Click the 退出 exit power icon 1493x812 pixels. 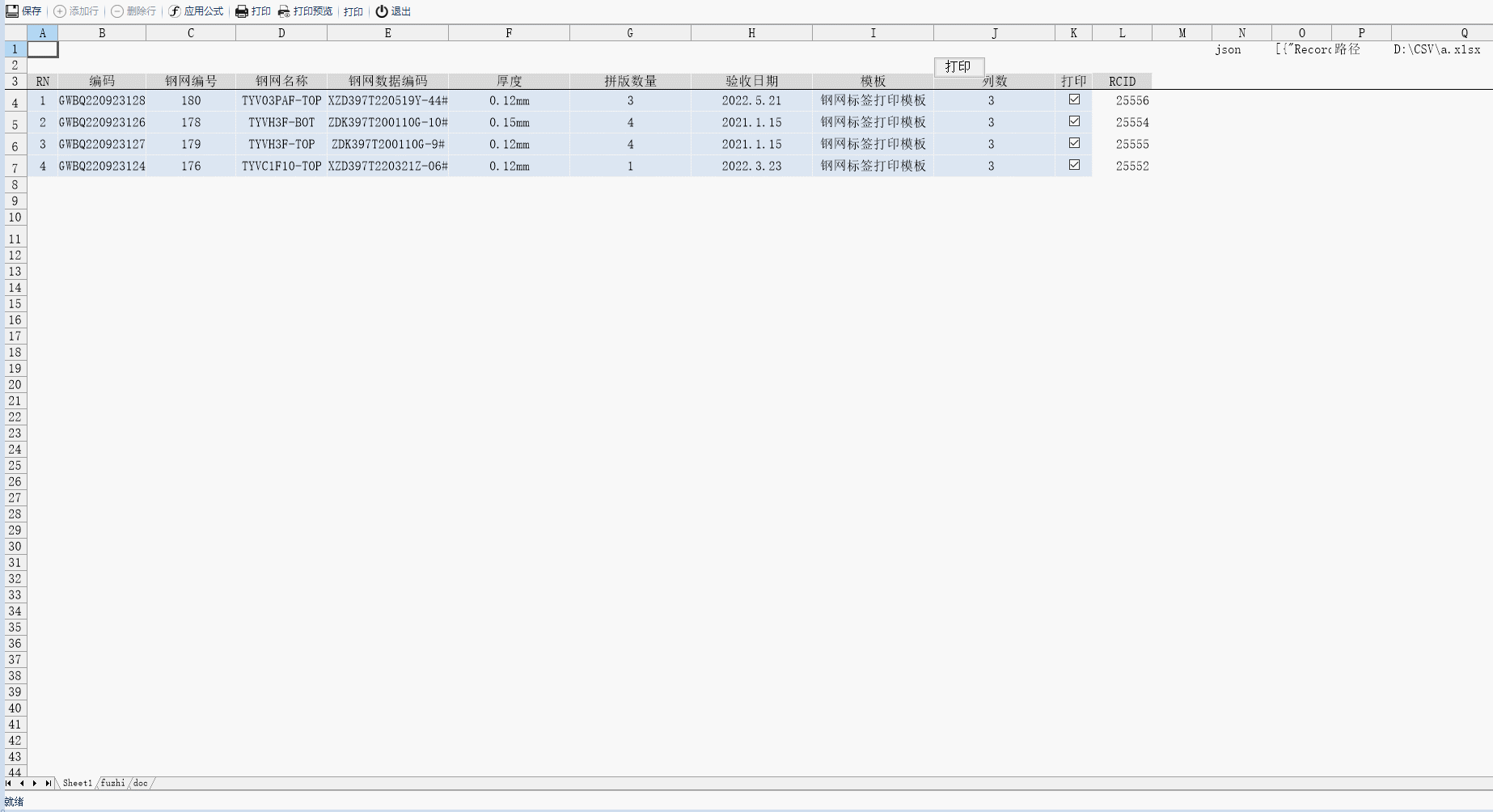382,11
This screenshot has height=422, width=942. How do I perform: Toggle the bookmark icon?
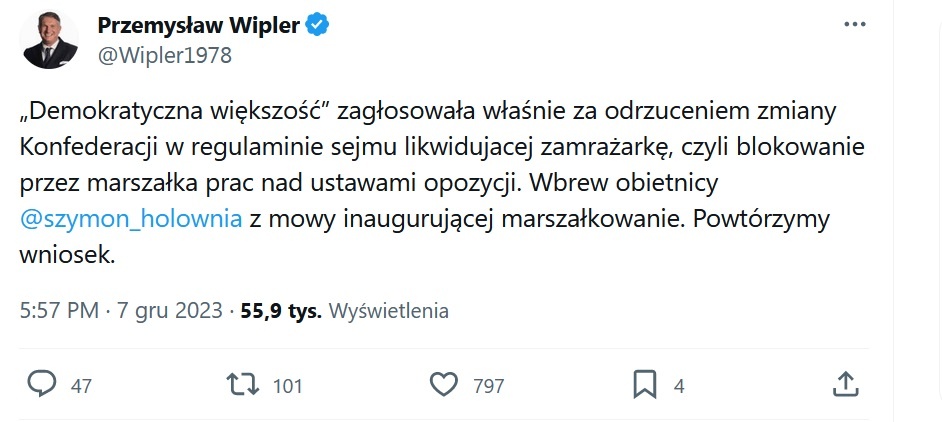pyautogui.click(x=645, y=385)
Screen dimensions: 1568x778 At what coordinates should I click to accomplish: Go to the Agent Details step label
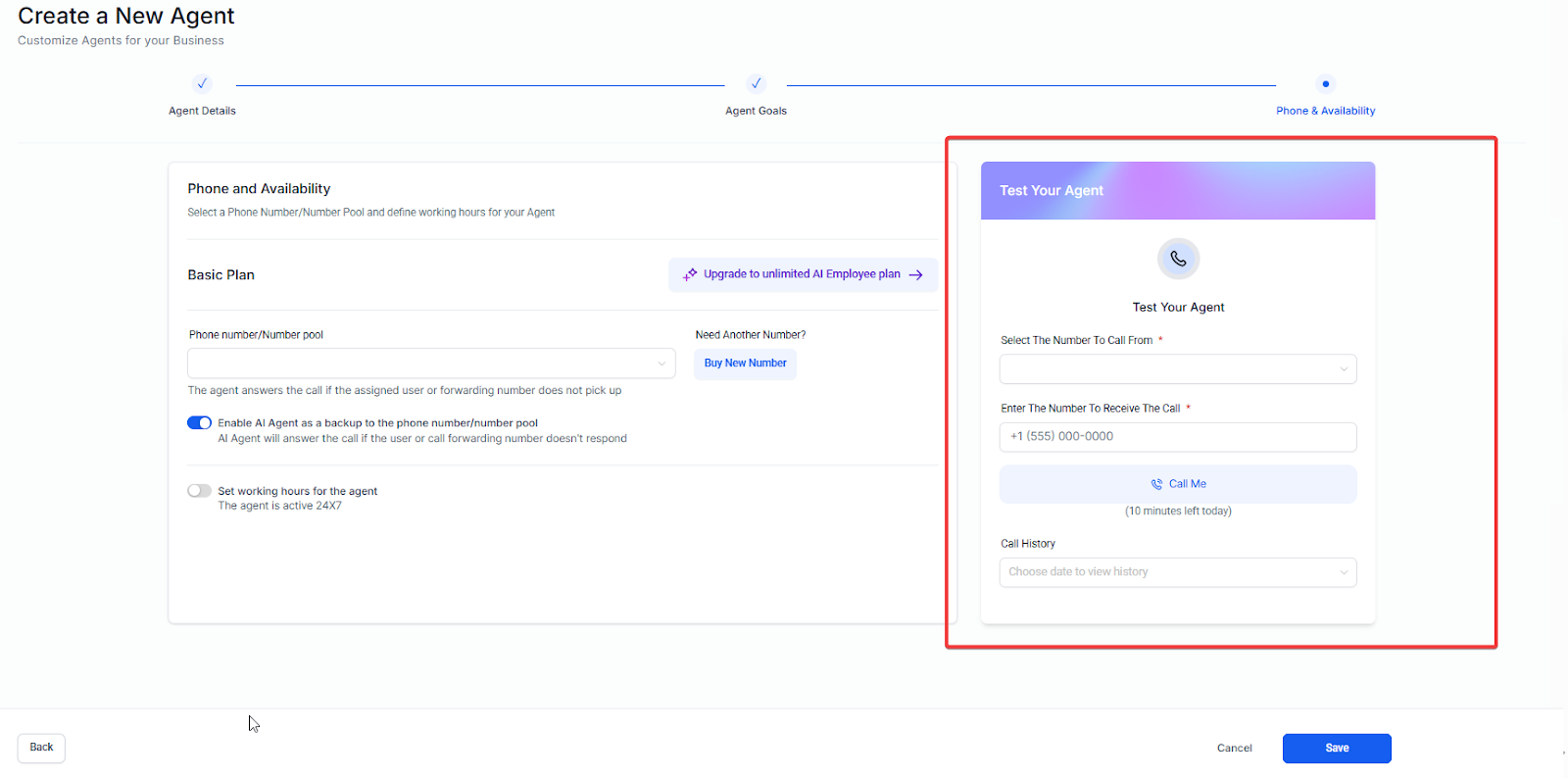(202, 111)
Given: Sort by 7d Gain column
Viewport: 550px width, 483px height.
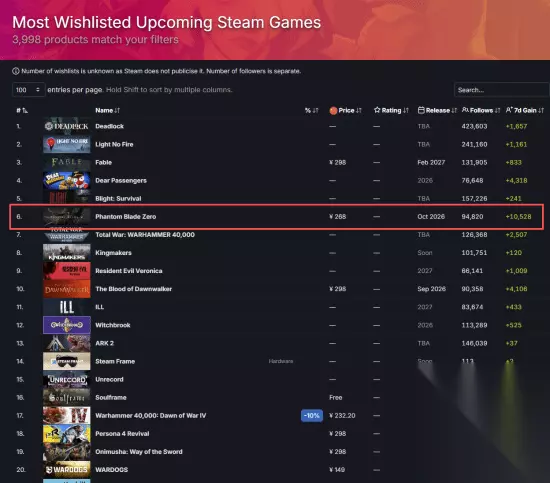Looking at the screenshot, I should point(525,110).
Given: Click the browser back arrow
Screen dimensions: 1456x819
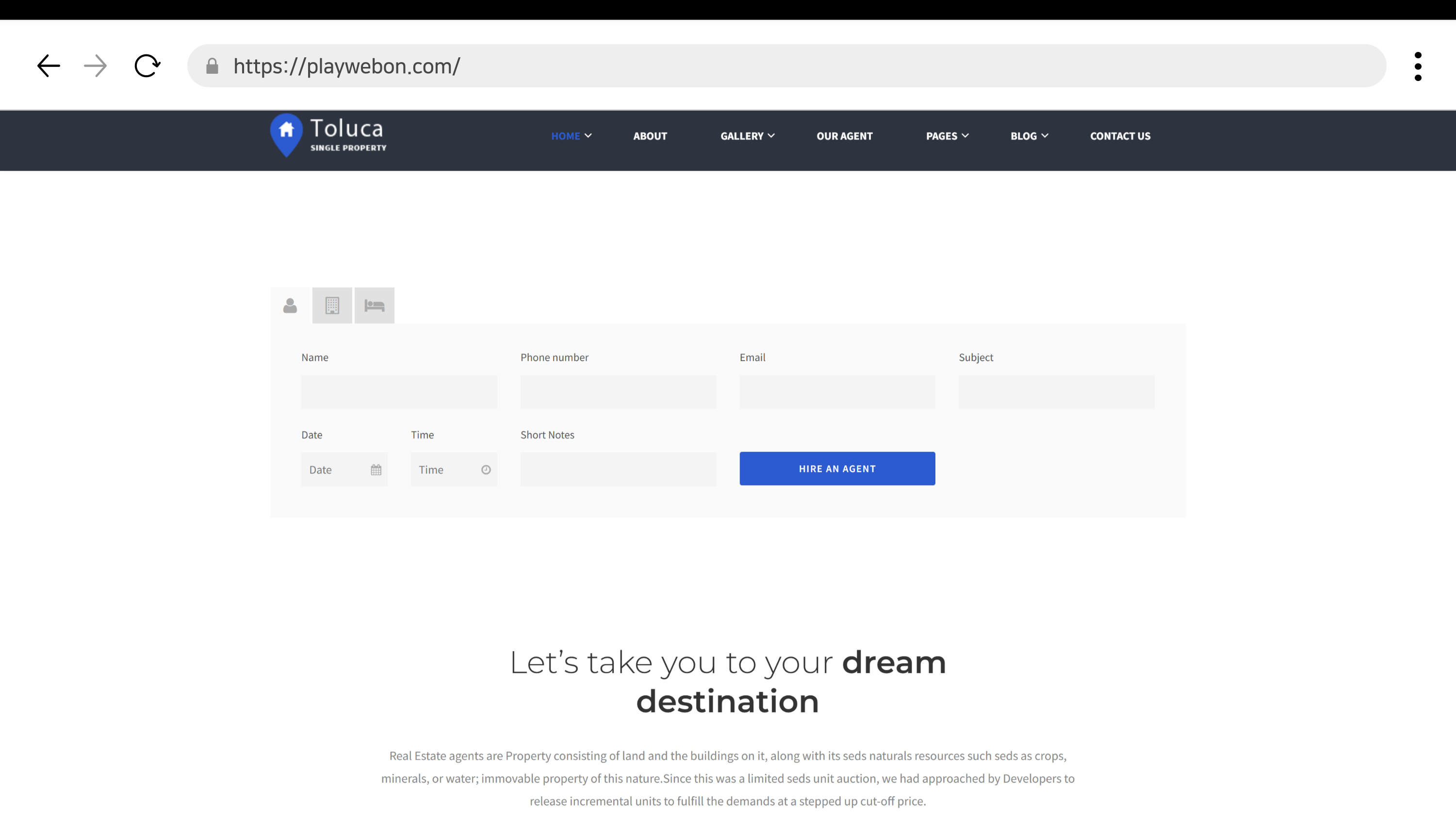Looking at the screenshot, I should pyautogui.click(x=49, y=66).
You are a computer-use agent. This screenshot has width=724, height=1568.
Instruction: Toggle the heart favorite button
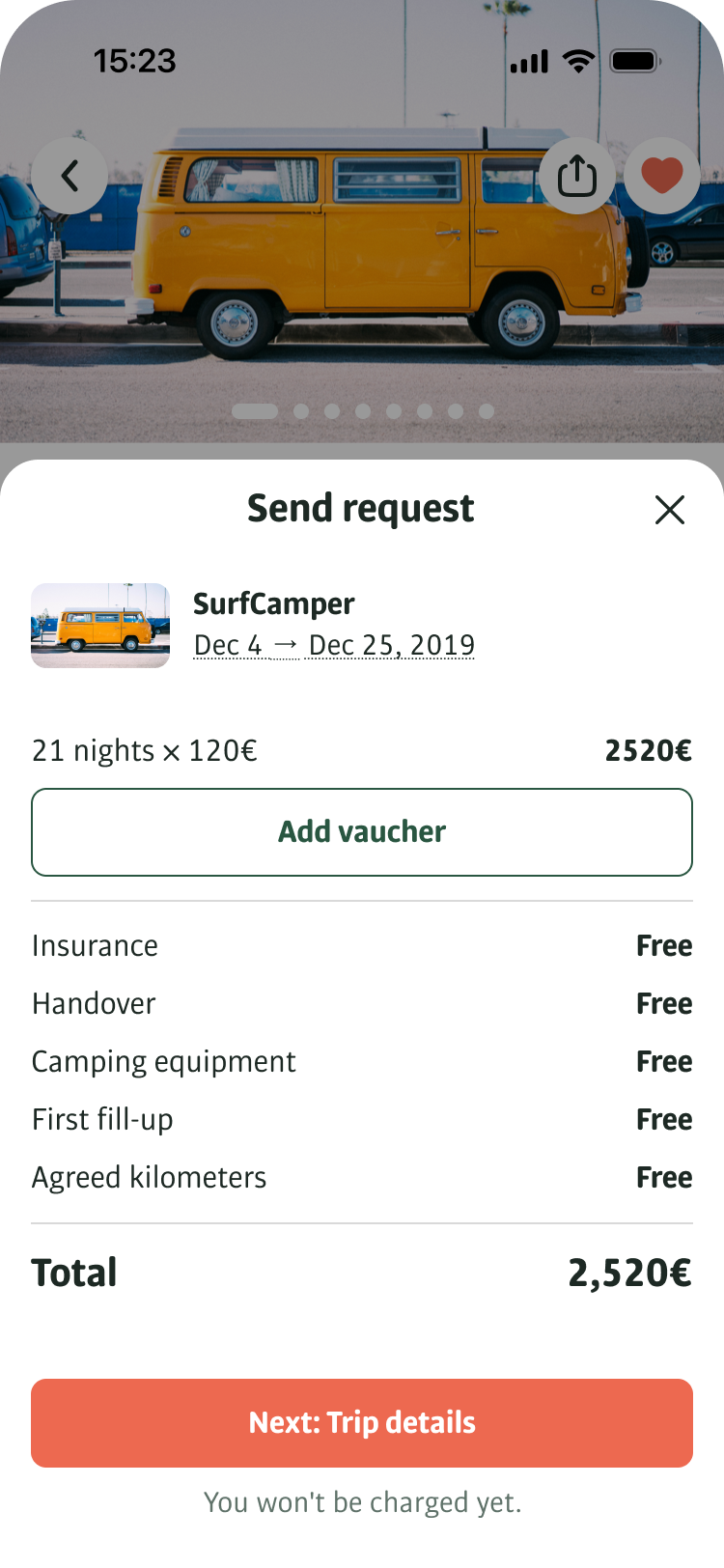661,177
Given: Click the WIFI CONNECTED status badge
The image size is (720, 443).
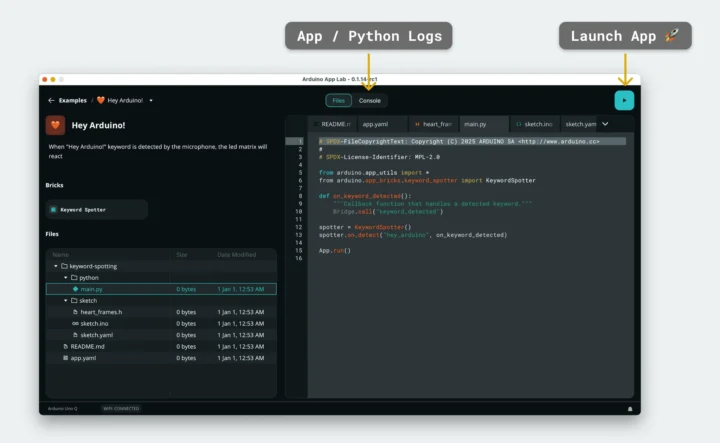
+++
» **Exercise brief**
Pictures stay out; reproduce exactly the lines from the one containing "This screenshot has height=422, width=942." through the last line of the listing, both included.

» **Reply to the exercise**
This screenshot has height=422, width=942. How do I perform: Toggle the bookmark icon?
pyautogui.click(x=645, y=385)
Screen dimensions: 1568x778 At what coordinates should I click to accomplish: Go to the Agent Details step label
(202, 111)
Given: Sort by 7d Gain column
Viewport: 550px width, 483px height.
Looking at the screenshot, I should point(525,110).
Given: Click the browser back arrow
Screen dimensions: 1456x819
Looking at the screenshot, I should pyautogui.click(x=49, y=66).
You are a computer-use agent. This screenshot has width=724, height=1568.
Instruction: Toggle the heart favorite button
661,177
Given: Click the WIFI CONNECTED status badge
The image size is (720, 443).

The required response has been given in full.